There are disasters.
But even these can result in something beautiful.
Let me explain . . .
As occasionally happens, a young heifer (cow that hasn't yet produced a calf) got 'exposed' to a bull.
She caught. (Became pregnant)
But something went wrong.
Perhaps because she was so young. Perhaps because she had some physical and undetected abnormality.
Whatever the reason, she was dying and there was nothing that could be done to save her.
And her calf was just days away from being born.
My Dad had to make a quick decision.
He decided to take the calf early and then put the suffering mother out of her misery.
Fortunately, in times like these, a trained veterinarian can work very, very quickly.
One life saved.
Another let go.
And we had a new little bull calf.
An extremely healthy and active little bull calf.
I called him Andrew.
But Andrew didn't have a mama.
Normally, this doesn't present too much of a problem.
You simply adopt the calf onto another mama.
It isn't easy, but it's worth the effort.
Unfortunately, there were no 'mamas' available.
Bottle feeding was indicated.
Now any of you who have bottle fed a puppy or kitten or other young animal know that it's a time-consuming and constant thing.
Not so with calves.
They only need to be fed three or four times a day.
Fairly simple to work around.
And fun for the kids.
So we dug out our bottle and formula and gave our little man his first feeding.
He sucked strongly. A good sign.
On to the next hurdle.
Finding him a place to bunk.
Firmly rejecting our son's offer of his room, we decided on the corral.
There was only one problem.
The corral already had an occupant.
Old Bluey.
Bluey was an older appaloosa mare, gentle and slow.
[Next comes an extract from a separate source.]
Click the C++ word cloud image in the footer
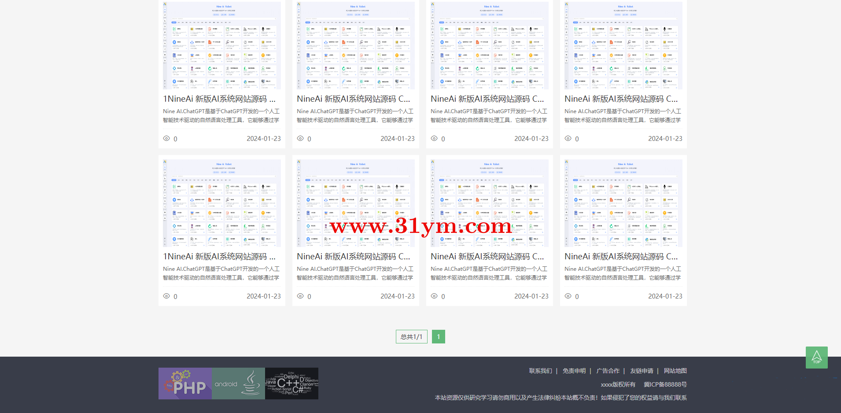The height and width of the screenshot is (413, 841). pyautogui.click(x=291, y=384)
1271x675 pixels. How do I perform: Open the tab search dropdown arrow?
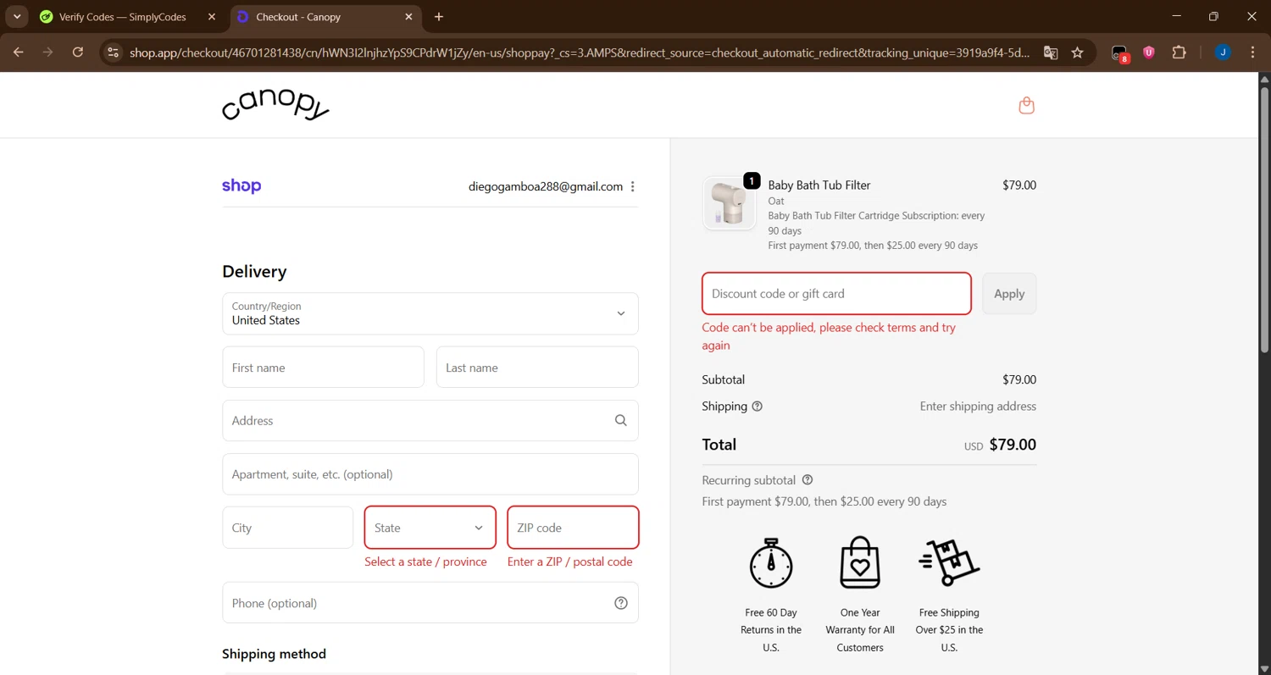[17, 17]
Her mottled black and grey hair gave her a distinct 'blue' colour.
Thus the name.
Okay, so creative, we weren't.
Back to the problem . . .
We decided that Bluey probably didn't propose much of a threat to our little Andrew.
We carried the calf into the pen and set him down.
He stood there for a moment.
Then he spied Bluey.
Bawling loudly, he headed towards her.
She stared at this little apparition.
And moved away.
He kept on coming.
Again she moved.
This went on for some time.
Finally, deciding that Andrew would be all right, we left them together.
A few hours later, I took a new bottle of formula to our little orphan.
And received the surprise of my life.
There stood Bluey, with the calf beside her nursing loudly.
I should point out here that a horse is generally considerably taller than a cow.
Certainly, Bluey was taller than Andrew's mother had been.
In fact, to simply reach the mare's udder Andrew had to stretch as far as he possibly could.
But he was doing it.
And Bluey was letting him.
It was a miracle.
Another thing I should mention is that a calf is a lot rougher while nursing than a colt. Calves get very 'enthusiastic'. And if the milk slows down, they butt their head into the cow's udder.
Not so with colts. They are quite gentle. Even mannerly about their feeding.
I probably needn't point out that Andrew was a calf.
And an extremely enthusiastic one.
I watched as he butted his head into Bluey's udder. I could almost feel her wince.
She raised her leg and closed her eyes for a moment.
Then she lowered her leg and let him nurse again.
It truly was an amazing sight.
Throughout the summer, Bluey nursed Andrew.
Once, we left the calf in the corral and took Bluey out to bring in the herd, intending to capture them in that same corral.
As we drew close with the herd, someone opened the gate.
Little Andrew came running out, searching for his 'mother'.
And bawling loudly.
Bluey nickered back at him anxiously and he quickly found her and took up a position at her side, following along happily.
Eventually, in the fall, all the calves were weaned, taken from their mothers and put into the feedlot together.
For a day or two, there was a lot of bawling and angst.
Then they discovered the feed troughs.
And discovered, too that they had very short memories.
Peace was restored.
Bluey, too, resumed her peaceful life as though it had never been interrupted.
There is an addendum . . .
I checked Bluey's udder once while she was with her little adopted boy.
She had no milk.
She had done all of that 'Mothering' with an empty udder.
The pain must have been exquisite.
But she did it.
Yep. Definitely a gold medal performance.